Nach Erhalt der Unterlagen wurden zuerst eine Sichtprüfung der Unterlagen und ein ‚Schreibtischtest‘ des Ablaufs durchgeführt. Dabei konnte keine Abweichung von dem geplanten Ablauf festgestellt werden. Das Verhalten des Regalbedienroboters während der Einweihung hätte nicht auftreten dürfen.
Nachdem die Sichtprüfung kein Ergebnis gezeigt hatte, wurde als nächstes eine Simulation des Ablaufs der Einweihung auf dem Computer durch Ablauf der Programme mit den damaligen Daten und dem Datenstand in den Dateien vorgesehen und auch durchgeführt. Auch bei diesem Wiederholungslauf ergab sich kein anderes Ergebnis als bei der Einweihung.

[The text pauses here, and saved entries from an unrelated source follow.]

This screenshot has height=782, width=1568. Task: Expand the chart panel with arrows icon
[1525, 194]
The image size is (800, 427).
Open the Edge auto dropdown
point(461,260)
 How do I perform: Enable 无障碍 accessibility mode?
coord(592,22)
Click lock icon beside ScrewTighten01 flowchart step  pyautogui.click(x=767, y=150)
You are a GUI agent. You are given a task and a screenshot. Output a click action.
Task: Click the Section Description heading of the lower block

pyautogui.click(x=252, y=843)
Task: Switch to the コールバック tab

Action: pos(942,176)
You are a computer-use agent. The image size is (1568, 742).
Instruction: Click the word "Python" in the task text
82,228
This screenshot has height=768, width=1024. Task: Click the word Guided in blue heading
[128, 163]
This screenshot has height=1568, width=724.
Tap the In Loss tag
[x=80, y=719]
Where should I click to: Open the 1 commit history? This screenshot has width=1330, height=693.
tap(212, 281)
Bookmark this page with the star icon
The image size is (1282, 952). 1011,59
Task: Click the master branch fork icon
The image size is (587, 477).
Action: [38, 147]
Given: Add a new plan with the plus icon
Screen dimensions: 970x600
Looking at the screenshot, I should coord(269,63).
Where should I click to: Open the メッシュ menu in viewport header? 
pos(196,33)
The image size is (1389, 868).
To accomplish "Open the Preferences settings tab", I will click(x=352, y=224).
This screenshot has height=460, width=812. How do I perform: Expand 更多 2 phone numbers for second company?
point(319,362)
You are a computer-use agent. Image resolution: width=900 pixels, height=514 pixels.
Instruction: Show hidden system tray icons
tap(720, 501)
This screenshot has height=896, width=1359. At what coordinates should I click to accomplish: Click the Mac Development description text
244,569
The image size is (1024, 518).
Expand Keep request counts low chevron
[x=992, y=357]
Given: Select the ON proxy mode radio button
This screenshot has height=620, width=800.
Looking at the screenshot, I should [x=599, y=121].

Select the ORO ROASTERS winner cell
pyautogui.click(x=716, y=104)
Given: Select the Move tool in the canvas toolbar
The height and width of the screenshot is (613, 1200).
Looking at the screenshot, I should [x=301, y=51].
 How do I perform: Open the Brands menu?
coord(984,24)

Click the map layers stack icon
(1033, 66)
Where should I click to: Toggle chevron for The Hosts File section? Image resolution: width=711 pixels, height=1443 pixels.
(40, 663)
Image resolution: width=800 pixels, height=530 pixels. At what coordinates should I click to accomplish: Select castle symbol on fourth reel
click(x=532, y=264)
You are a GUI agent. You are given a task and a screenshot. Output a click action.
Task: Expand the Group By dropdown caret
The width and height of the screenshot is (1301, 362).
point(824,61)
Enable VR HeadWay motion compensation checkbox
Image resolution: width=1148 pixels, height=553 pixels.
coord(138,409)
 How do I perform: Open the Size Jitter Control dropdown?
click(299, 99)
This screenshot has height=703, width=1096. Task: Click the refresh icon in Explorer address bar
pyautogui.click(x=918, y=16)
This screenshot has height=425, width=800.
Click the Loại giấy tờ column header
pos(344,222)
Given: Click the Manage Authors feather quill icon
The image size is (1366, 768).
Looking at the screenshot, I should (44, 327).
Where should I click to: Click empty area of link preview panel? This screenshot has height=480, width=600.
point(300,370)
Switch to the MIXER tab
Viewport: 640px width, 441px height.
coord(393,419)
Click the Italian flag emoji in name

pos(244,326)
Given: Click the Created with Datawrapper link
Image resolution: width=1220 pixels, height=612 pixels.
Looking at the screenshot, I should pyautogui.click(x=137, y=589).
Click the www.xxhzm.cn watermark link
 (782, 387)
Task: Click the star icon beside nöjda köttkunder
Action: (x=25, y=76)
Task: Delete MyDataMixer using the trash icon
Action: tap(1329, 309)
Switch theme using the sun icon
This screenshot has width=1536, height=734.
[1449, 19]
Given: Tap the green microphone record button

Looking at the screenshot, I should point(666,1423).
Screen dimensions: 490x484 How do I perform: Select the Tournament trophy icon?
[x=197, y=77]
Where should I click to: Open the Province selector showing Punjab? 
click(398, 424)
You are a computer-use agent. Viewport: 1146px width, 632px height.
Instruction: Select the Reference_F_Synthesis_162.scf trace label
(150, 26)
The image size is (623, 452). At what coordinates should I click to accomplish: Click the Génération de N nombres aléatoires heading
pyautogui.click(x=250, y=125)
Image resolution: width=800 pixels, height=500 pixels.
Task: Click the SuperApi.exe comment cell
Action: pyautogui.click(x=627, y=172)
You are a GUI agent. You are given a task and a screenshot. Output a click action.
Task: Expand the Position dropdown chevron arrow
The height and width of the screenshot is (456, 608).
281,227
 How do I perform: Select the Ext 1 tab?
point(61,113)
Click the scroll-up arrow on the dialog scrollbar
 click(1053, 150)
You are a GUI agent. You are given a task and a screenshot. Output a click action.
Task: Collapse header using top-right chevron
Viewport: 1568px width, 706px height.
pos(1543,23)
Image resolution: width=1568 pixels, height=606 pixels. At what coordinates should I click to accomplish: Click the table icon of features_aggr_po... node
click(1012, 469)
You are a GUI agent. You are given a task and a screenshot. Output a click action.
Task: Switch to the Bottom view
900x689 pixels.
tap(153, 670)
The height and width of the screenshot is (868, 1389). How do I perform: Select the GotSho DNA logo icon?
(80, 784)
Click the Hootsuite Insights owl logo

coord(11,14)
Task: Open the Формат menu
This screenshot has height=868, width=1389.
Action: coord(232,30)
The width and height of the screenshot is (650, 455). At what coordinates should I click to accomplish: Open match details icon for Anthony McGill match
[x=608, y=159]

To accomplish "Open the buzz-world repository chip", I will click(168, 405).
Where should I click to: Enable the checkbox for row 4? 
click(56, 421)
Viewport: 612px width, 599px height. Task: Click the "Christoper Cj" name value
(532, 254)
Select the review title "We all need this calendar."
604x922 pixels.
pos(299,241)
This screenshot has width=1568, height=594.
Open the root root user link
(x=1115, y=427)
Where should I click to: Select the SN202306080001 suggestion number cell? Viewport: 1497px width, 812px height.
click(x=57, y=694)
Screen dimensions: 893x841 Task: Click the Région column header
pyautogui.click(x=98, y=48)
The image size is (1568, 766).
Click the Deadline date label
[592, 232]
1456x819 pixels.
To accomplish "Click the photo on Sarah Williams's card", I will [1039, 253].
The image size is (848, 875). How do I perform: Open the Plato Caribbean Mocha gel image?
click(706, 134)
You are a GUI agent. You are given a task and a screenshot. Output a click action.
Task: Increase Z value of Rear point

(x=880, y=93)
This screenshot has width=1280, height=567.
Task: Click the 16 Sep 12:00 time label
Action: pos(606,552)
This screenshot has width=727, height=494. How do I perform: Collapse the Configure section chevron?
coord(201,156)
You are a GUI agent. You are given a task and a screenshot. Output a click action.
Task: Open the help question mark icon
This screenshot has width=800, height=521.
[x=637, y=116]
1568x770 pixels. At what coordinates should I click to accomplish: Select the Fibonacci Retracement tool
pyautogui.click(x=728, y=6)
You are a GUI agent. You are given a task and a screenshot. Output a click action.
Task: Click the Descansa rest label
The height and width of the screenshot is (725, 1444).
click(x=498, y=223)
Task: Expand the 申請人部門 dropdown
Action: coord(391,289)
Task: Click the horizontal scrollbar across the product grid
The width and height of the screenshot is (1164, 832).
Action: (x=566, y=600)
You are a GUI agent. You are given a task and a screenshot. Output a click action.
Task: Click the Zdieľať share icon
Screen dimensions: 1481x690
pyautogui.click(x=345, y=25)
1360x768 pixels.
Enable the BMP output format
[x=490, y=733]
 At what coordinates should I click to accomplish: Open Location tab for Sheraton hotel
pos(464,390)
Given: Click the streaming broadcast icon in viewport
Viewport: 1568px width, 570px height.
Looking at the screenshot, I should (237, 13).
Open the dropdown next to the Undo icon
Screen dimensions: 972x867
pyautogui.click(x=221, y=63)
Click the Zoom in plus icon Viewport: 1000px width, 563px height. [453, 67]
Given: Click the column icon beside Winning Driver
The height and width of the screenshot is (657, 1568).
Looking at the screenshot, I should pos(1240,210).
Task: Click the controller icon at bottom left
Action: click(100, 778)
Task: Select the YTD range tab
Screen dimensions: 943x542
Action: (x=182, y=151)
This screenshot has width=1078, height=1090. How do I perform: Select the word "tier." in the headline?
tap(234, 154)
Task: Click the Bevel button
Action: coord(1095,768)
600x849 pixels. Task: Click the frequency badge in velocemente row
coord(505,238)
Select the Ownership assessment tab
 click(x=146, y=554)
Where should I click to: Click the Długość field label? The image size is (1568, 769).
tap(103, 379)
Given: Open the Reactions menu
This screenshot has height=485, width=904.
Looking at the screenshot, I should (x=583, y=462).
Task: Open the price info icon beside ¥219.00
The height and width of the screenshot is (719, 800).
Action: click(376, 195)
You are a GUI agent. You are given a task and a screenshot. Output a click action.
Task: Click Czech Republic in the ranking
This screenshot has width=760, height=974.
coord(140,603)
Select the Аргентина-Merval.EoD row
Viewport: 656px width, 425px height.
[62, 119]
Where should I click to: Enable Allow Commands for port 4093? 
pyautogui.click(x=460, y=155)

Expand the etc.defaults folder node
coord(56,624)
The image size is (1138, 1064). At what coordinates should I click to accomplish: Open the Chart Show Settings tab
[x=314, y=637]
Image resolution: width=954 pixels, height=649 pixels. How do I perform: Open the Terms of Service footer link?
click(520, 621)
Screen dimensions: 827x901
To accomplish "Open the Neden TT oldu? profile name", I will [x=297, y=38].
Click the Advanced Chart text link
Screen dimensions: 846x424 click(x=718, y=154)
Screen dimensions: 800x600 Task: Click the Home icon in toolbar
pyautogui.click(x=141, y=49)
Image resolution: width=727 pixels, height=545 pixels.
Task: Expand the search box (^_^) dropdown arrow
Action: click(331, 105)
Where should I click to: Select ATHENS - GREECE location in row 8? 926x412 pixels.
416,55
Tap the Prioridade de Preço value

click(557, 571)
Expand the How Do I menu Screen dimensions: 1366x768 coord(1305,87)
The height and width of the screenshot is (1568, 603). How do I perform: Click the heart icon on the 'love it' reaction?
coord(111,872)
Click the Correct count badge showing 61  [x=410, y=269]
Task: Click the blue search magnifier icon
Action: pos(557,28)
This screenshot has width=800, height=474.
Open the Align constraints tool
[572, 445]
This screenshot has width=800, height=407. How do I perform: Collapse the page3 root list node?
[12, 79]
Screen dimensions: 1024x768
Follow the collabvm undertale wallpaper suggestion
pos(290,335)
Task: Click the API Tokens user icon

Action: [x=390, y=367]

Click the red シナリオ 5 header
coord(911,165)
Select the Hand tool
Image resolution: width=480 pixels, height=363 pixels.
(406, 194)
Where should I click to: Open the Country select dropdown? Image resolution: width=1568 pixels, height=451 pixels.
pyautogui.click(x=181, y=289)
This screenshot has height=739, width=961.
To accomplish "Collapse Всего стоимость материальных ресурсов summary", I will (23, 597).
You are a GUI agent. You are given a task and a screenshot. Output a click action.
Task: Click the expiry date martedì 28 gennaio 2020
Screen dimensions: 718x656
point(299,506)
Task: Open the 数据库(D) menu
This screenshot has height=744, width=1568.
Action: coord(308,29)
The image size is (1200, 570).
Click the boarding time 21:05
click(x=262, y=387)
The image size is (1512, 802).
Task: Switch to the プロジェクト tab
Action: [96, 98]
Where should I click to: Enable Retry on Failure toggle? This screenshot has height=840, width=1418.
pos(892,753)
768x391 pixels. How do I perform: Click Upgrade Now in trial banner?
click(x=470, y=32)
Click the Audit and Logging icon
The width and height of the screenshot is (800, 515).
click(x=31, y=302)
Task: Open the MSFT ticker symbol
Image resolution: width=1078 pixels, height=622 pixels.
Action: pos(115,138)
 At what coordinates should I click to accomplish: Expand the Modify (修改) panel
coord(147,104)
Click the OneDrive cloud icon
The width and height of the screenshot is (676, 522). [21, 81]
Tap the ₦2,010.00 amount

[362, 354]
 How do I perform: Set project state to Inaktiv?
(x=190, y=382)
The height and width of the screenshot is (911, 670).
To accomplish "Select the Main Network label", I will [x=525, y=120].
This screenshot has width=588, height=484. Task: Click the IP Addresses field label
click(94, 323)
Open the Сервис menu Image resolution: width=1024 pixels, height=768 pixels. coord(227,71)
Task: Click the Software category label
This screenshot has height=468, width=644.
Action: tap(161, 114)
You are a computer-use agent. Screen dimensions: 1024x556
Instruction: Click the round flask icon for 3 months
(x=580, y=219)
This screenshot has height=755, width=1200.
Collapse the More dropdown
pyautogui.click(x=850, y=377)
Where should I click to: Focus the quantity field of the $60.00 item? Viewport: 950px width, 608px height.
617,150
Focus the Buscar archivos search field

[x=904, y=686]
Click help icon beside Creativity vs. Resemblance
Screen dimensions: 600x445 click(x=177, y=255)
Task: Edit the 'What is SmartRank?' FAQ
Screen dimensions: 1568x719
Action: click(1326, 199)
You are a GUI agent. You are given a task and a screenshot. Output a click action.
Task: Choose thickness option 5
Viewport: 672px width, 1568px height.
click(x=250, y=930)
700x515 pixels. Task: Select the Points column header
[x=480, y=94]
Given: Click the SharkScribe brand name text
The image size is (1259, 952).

Das Team der SOGRU war von dem so nicht erwarteten Ergebnis überrascht. Daraufhin wurde ein Brainstorming zum weiteren Vorgehen durchgeführt. Dabei wurden mögliche Eingriffe von fremder Hand in das Betriebssystem, Manipulationen an den compilierten und gelinkten Programmen etc. diskutiert. Diese Varianten wurden aber als exotisch und mit den verfügbaren Mitteln als in der Realisierung zu aufwendig verworfen.
Schließlich schlug ein vor einem Jahr frisch von der Uni gekommenes Mitglied der SOGRU ein Mittel vor, dass bei Demos vor Studenten manchmal angewendet wurde. Es sollte jeder einzelne Schritt bei der Abarbeitung protokolliert und untersucht werden. Damit das Ganze überschaubar blieb, sollte man sich auf die Schritte unmittelbar vor der Ansteuerung des ersten Regalfachs bis zur Ansteuerung des dritten Regalfachs beschränken.
Die SOGRU billigte den Vorschlag und die Abarbeitung wurde in der vorgeschlagenen Weise gestartet. Dabei zeigte sich, dass die Abarbeitung so ablief, wie bei der Einweihung geschehen. Was aber war die Ursache? Die Eingabedaten waren durch Komma getrennt. Das Programm interpretierte dies als nacheinander auszuführende Kette von Eingaben ohne Stopp, d.h. eine Fahrt zu aufeinanderfolgenden Regalfächern. Wären die Eingaben durch Semikolon getrennt gewesen, so wäre das Programm nach der ersten Eingabe in Stopp gegangen.
Nach Änderung der Eingabekette auf Trennung durch Semikolon lief der Ablauf der Bewegungen des Regalbedienroboters, so wie eigentlich für die Einweihung vorgesehen.
Nach diesem Ergebnis wurden die vorliegenden Testdaten und Testprotokolle überprüft. Dabei zeigte sich, dass zwar Einzelzuweisungen anzusteuernder Regalfächer und durch Semikolon getrennte Ansteuerungen getestet wurden aber keine Folge durch Komma getrennter Eingaben. Als Ursache stellte sich heraus, dass eine durch Kommata getrennte Folge in der Projektbeschreibung nicht vorgesehen war. Allerdings fehlte die Prüfung auf Vorliegen einer solchen Folge und die Fehlermeldung bei einer entsprechenden fehlerhaften Eingabe.
Der Test des Regalbediensystems erfolgte durch den kurzfristigen Termin der Einweihung unter erhöhtem Streß. Für die Nichtentdeckung des Fehlers gab es keine Ursache, die auf eine gewollte Sabotage hin deutete.
Die SOGRU stellte zum Abschluß fest:
• Die fehlerhafte Reaktion des Regalbediensystems bei der Einweihung ist auf menschliches Versagen beim Abschlußtest zurückzuführen.
• Zur künftigen Vermeidung solcher Fehler sind die Testdaten nach dem 4-Augen-Prinzip zu überprüfen.
• Speziell mögliche Fehlerfälle sind zu diskutieren und zu testen.
 
3. Überprüfungsergebnis SoftArche
Die Überprüfung durch SoftArche ergab, dass der Bericht in sich schlüssig war und durchaus die Schilderung eines Falls darstellen konnte, der sich real ereignet hatte auch wenn darüber in den Medien der damaligen DDR nicht berichtet wurde.